Thanks for the heads up Benbow
Super Chris. Looking forward to seeing how your project turns out. Best of luck on it.
Ok, made a few easy changes. I switched out the cat-mull interpolated energy to a S.E./P.D.F calculation.
I also added print options to the graph for beleg. Let me know if it works. The dialogs are built into wxWidgets to be cross-platform (linux, mac, and windows) so the print preview might not be completely accurate.
I'm kicking around the idea of switching the list box into a grid control in the future. That would allow spreadsheet-style input and possibly cut and pasting. The only problem is that it makes my job a lot harder hehe. I'd have to do a whole bunch of error checking, sorting, and checking for duplicates. It would also mean that the user is responsible for organizing their data (there is no "insert row" on a grid control).
what did he say????????????????? Cat mull- hmmm, is that some type of warm winter drink made from feline squeezin's??????
Ray, Cat-Mole! Not Cat mull!
The Cat-Mole is the one with long whiskers in front of the shovle hands and slightly longer tail then the ordinary mole :D
Chris, I just downloaded Vers.1.0 (uncompressed file) - BUT - it still says 0.9 in the info box - and as far as I see it - is pretty much identical - even the "mull-thing" is present :confused:
Huh.. You're right. That's wierd. I just uploaded it again, sorry bout that.

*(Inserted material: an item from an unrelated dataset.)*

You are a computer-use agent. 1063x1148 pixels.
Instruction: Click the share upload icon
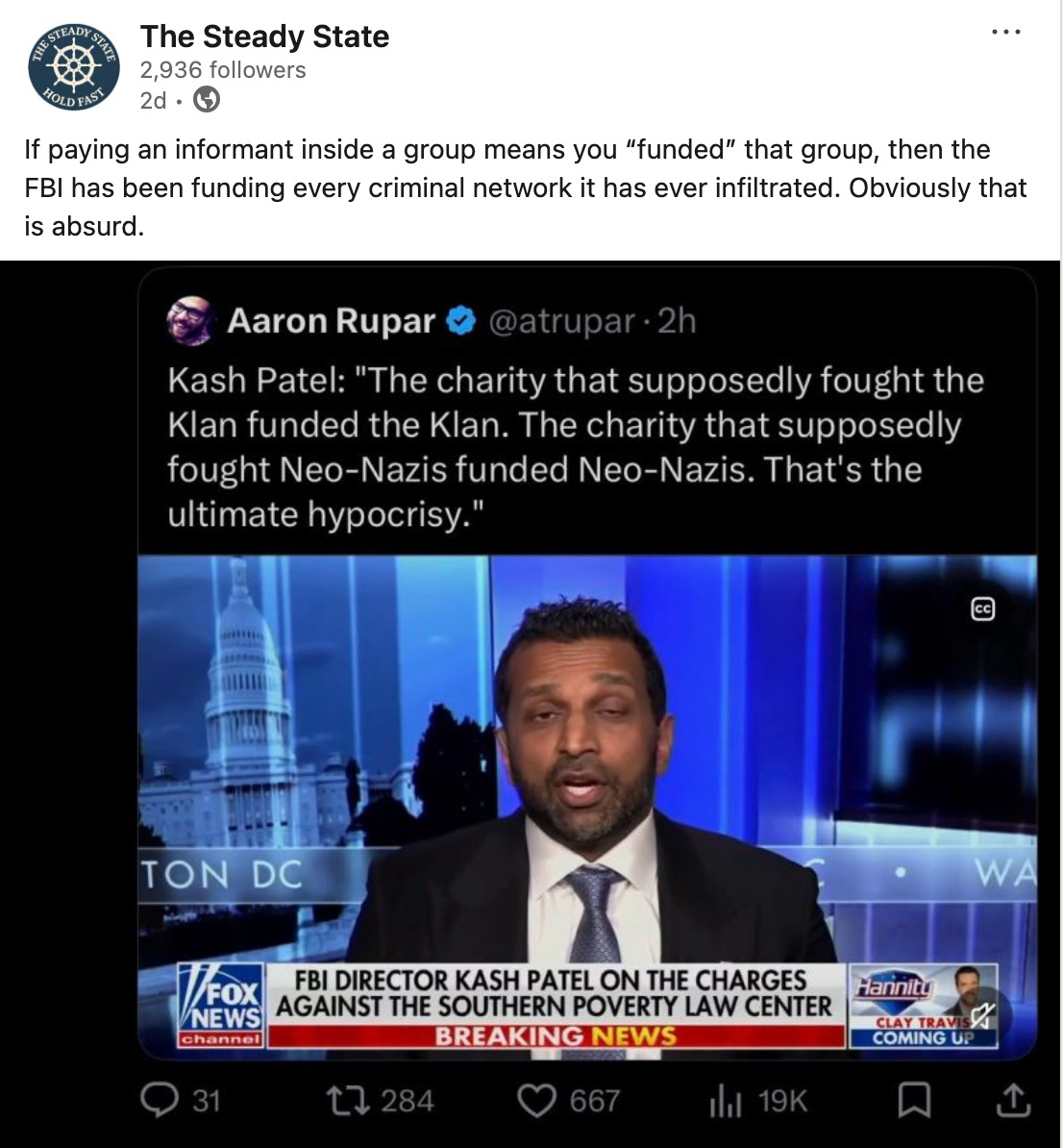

And that's version 0.10 (haha). I haven't been staring at the code long enough to call it a 1.0 release ;)
... A cat mole eh? Well they must be good at math! Catmull-rom splines are just a specific type of cardinal spline. They are popular for doing keyframe animations, that is, given a set of points, fit a smooth line that passes through all of them. I used a template that I wrote for a graphics class to produce a smoother curve in the plot window. Just plain 'ol linear is available too of course.
ahhh! NOW it worked!
Very good to have a printing feature now. I really like your little tool.

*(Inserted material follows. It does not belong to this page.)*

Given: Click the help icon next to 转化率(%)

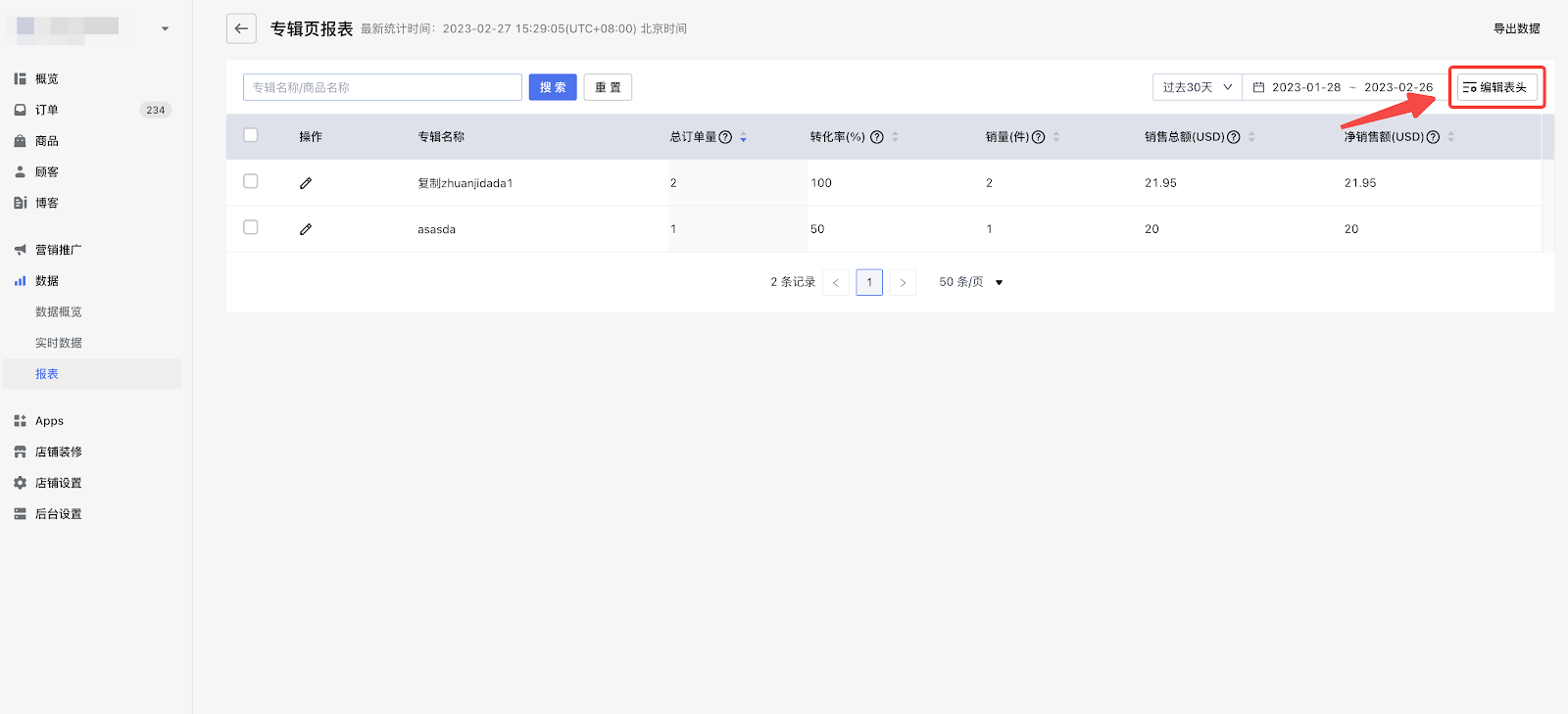Looking at the screenshot, I should click(x=877, y=137).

On suggestion though: It would be better IMO to let it say again "stored energy" instead of only energy. Just to prevent a user will be thinking it's equivalent to his arrows kinetic energy - and soon looking out for BIG game cause of that ...
Really a very nice tool - and not overladden (?word) with unneeded stuff. Plain, simple, good - keep it that way!
Cheers,
Falk
Cool. Thanks for pointing out the label error. If you hit the units radio buttons, it will change the label to "Stored Energy" hehe. I forgot to change the initial value on program startup :p
Hey Ray, when you figure out what goes into to that warm winter drink, make one for me!!! After reading all this I need aleast one.
Hi:
I'm searching a copy of supertiller program but don't exist anymore in internet!!!

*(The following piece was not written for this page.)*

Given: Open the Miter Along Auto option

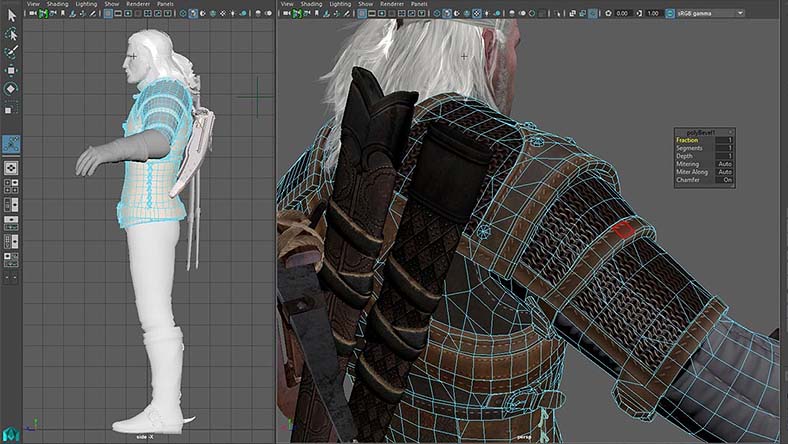Looking at the screenshot, I should (x=723, y=172).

Can anyone send me a copy? (lu3eag@gmail.com)
TXS!!
you have mail sushisan
shantam
sushisan have you gotten a copy? If not send me an e-mail and I'll send you one. You do need to have excel 2002 or newer to use it though.
This is way kool... I can use this... I'm working on a bow now. Thanx for posting.
Yesterday Alan Case have sended to me the last version of Super tiller
Now you can dowload from here:
http://www.arquerosneuquinos.com.ar/files/SuperTiller_6V6.tar
http://www.arquerosneuquinos.com.ar/files/StickBowDesignProgramInstructions_draf.pdf
Now I'm translating the program to spanish
Are the formulas inteded for 2 inch readings only or can 1 or even .5 be used? Pretty neat.